I

Przełożona i pozostałe siostry mieszkały na trzecim piętrze Nightingale House. Kiedy znalazł się na szczycie schodów, Dalgliesh zobaczył, że południowo-zachodnie skrzydło zostało odcięte od reszty budynku specjalnie skonstruowaną, pomalowaną na biało ścianką działową z drewna; drzwi w przepierzeniu, nieproporcjonalnie małe i niepozorne w stosunku do wysokiego sufitu i wyłożonych dębem ścian, nosiły tabliczkę: „Mieszkanie siostry przełożonej”. Obok był dzwonek, jednak przed naciśnięciem go postanowił się trochę rozejrzeć. Korytarz był podobny do tego piętro niżej, ale wyłożony czerwonym dywanem, który, chociaż wypłowiały i wytarty, dawał iluzję komfortu w pustce tego górnego piętra.
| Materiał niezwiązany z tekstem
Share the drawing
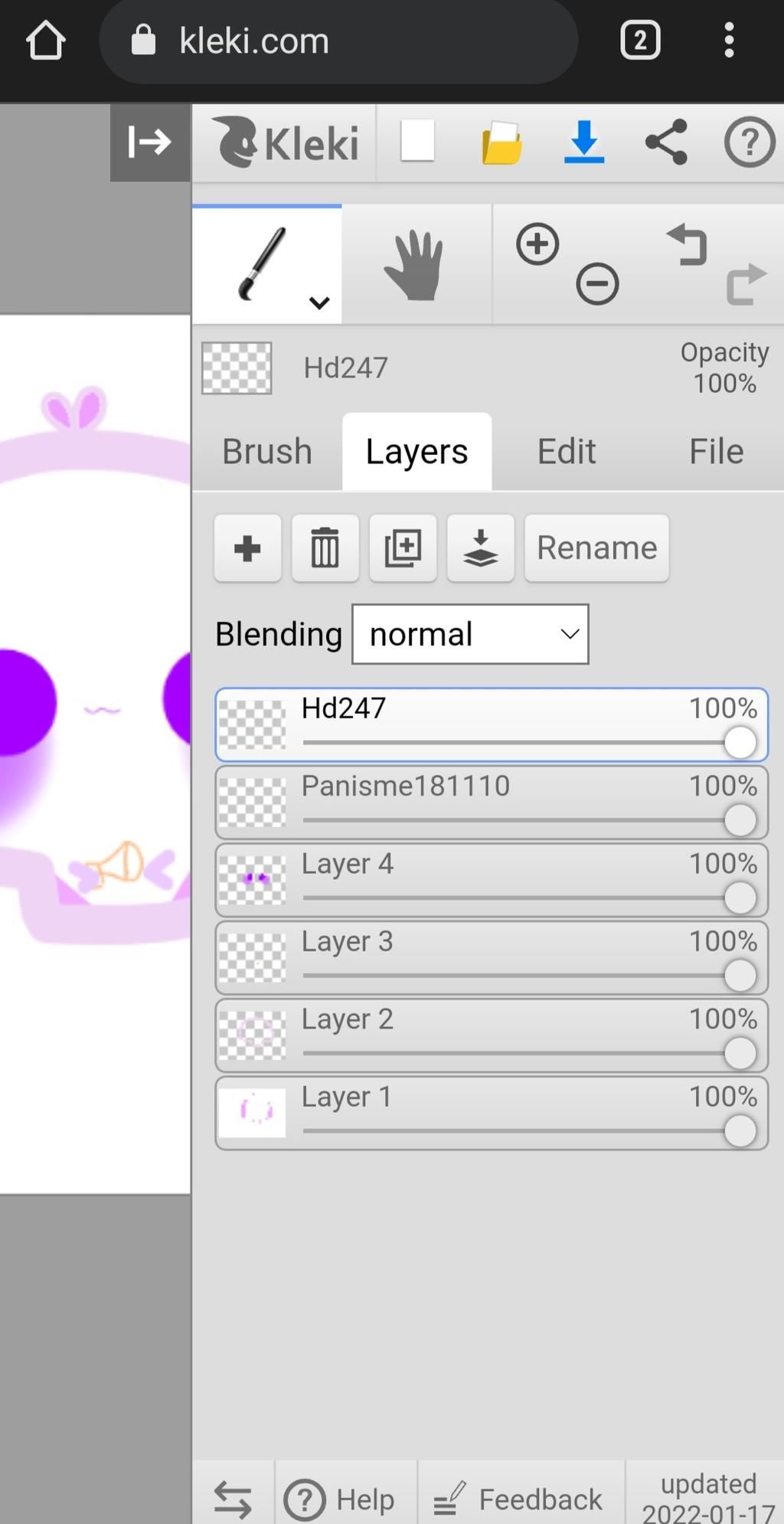 [666, 142]
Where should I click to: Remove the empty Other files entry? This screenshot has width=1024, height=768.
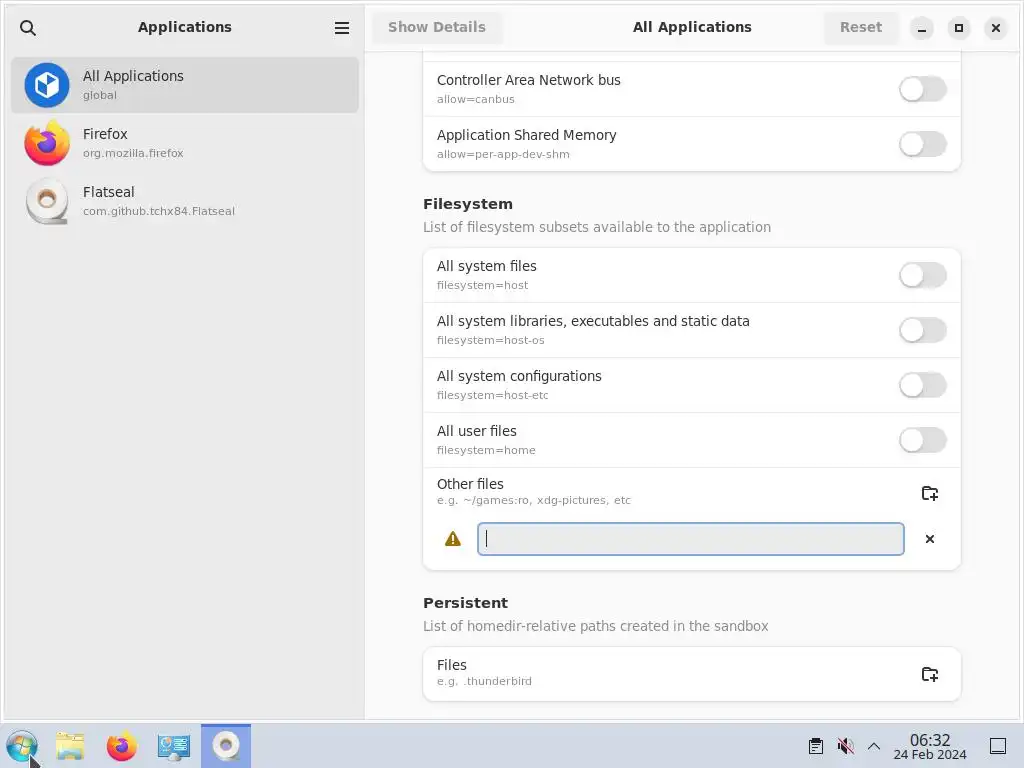click(x=930, y=539)
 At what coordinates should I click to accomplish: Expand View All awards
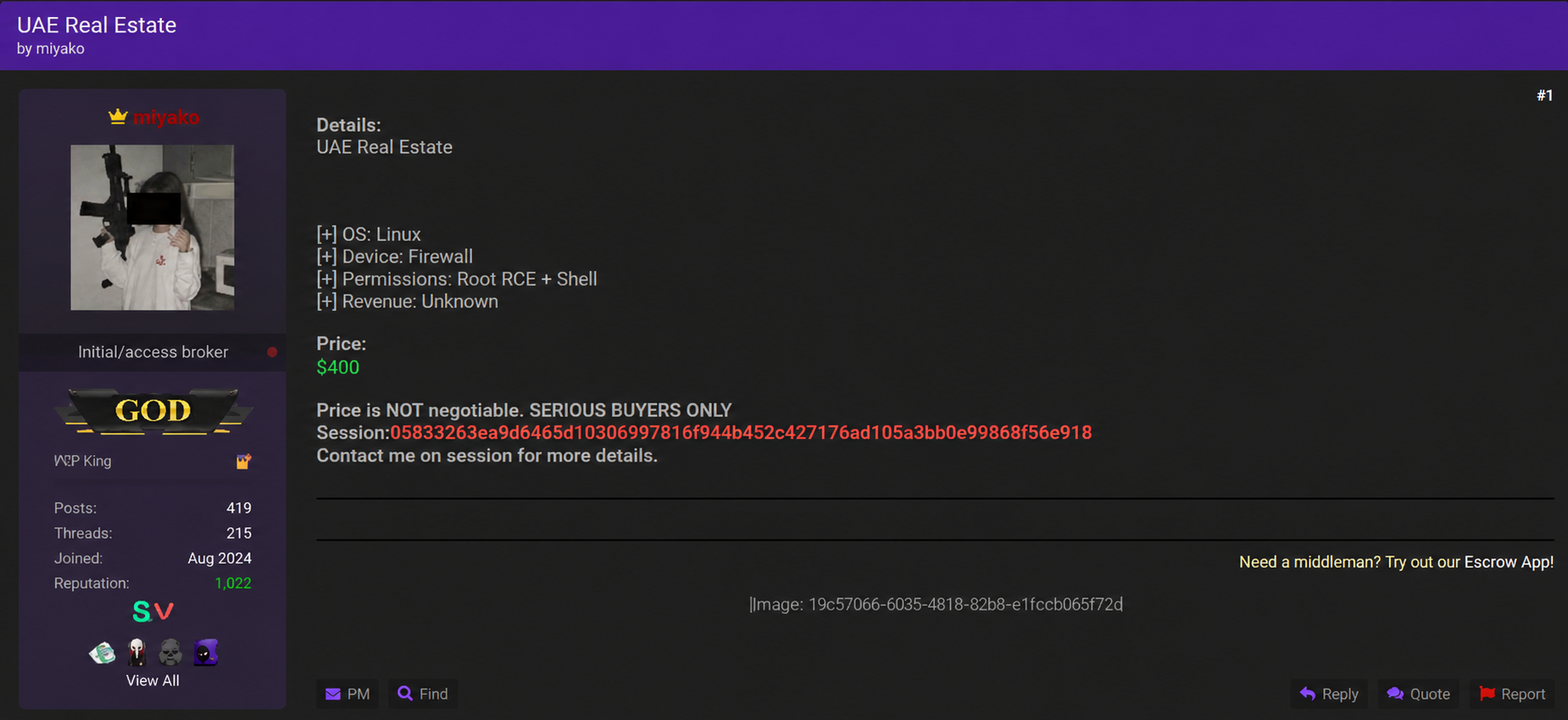pos(153,680)
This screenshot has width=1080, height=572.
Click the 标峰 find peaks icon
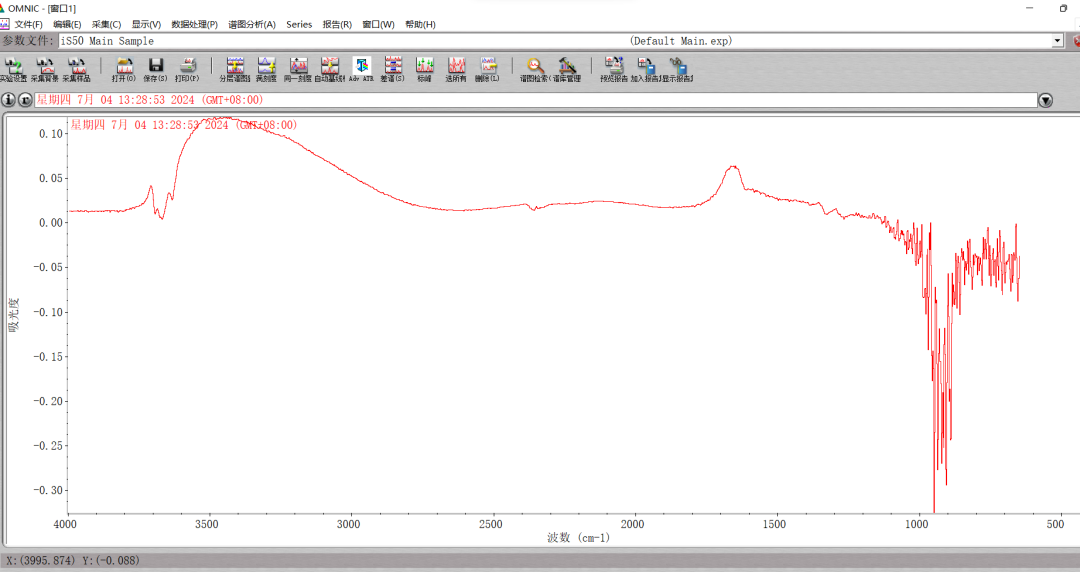click(425, 68)
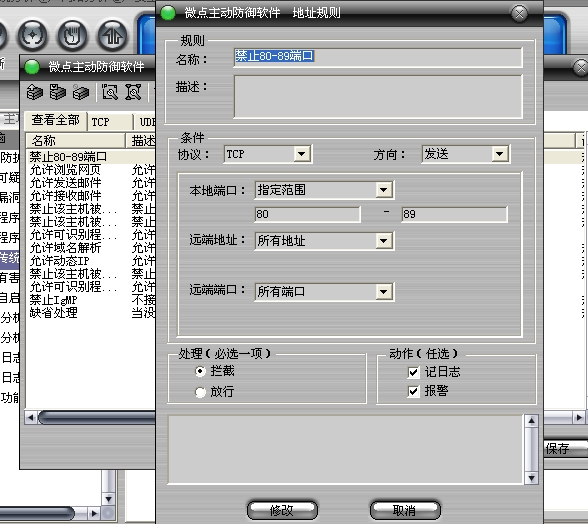Image resolution: width=588 pixels, height=524 pixels.
Task: Select the 拦截 radio button
Action: (200, 371)
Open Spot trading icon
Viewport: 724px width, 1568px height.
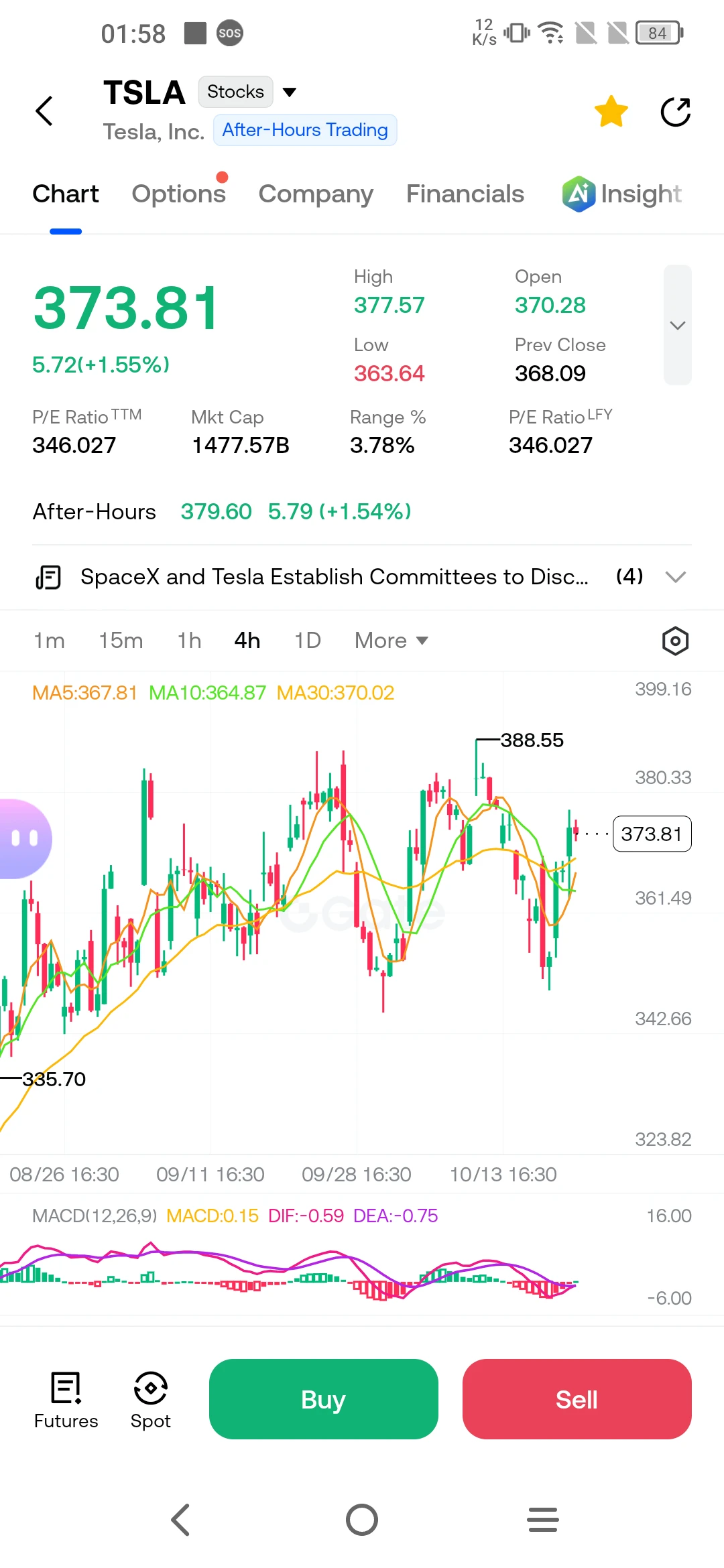pos(151,1400)
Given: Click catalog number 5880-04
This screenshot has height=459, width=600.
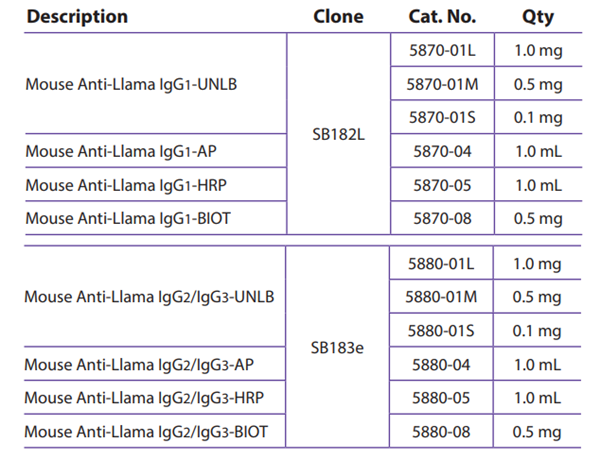Looking at the screenshot, I should (441, 366).
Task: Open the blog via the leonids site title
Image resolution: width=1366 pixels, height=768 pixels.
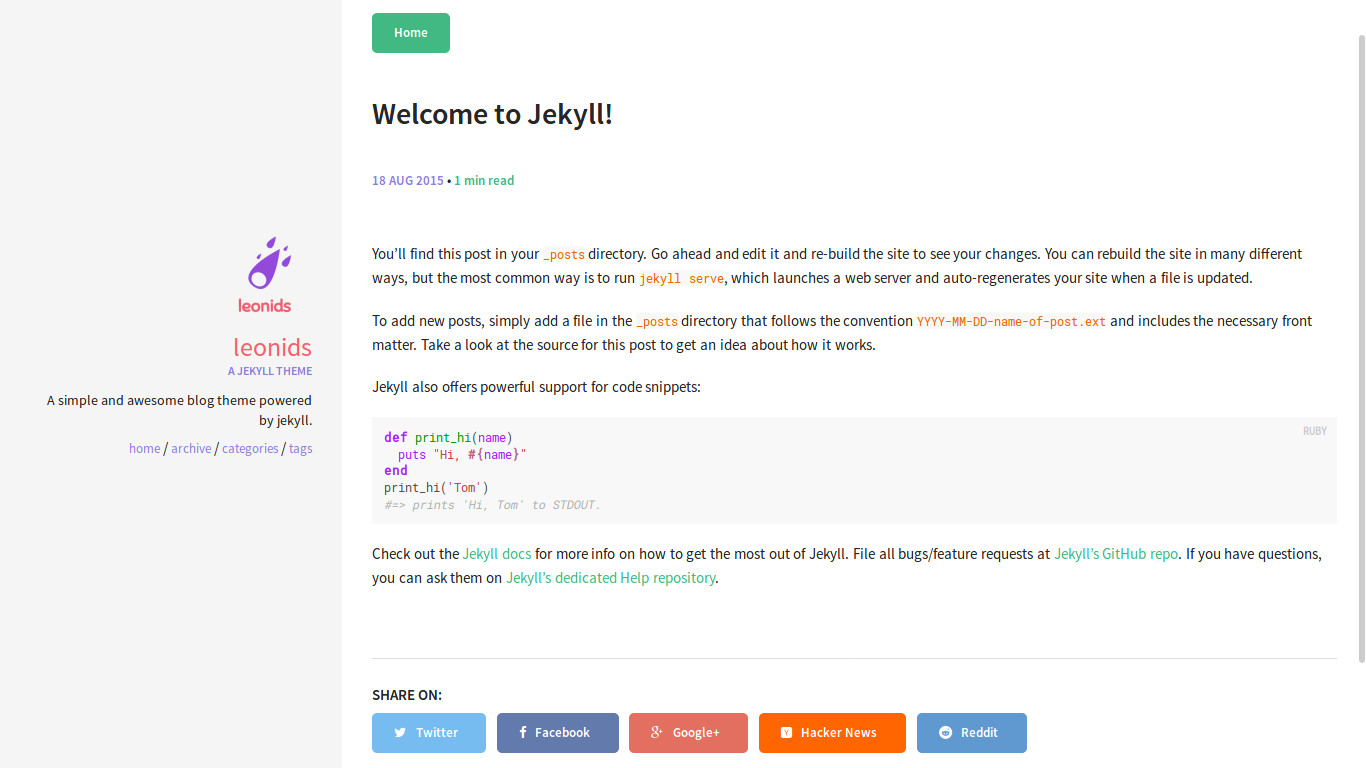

Dalgliesh przesunął się cicho od drzwi do drzwi. Na każdych była wypisana ręcznie wizytówka, wsunięta do mosiężnej ramki.

Zobaczył, że siostra Brumfett zajmuje pokój przyległy bezpośrednio do mieszkania przełożonej. Później była łazienka, podzielona funkcjonalnie na trzy niewielkie kabiny, każda z własną wanną i ubikacją. Kolejny pokój należał do siostry Gearing, dwa następne były puste. Siostra Rolfe mieszkała na północnym końcu korytarza, obok kuchni i pokoju socjalnego. Dalgliesh nie miał upoważnienia, żeby wchodzić do ich sypialni, ale przekręcił ostrożnie, na próbę, gałki w drzwiach. Jak się spodziewał, wszystkie drzwi były zamknięte na klucz.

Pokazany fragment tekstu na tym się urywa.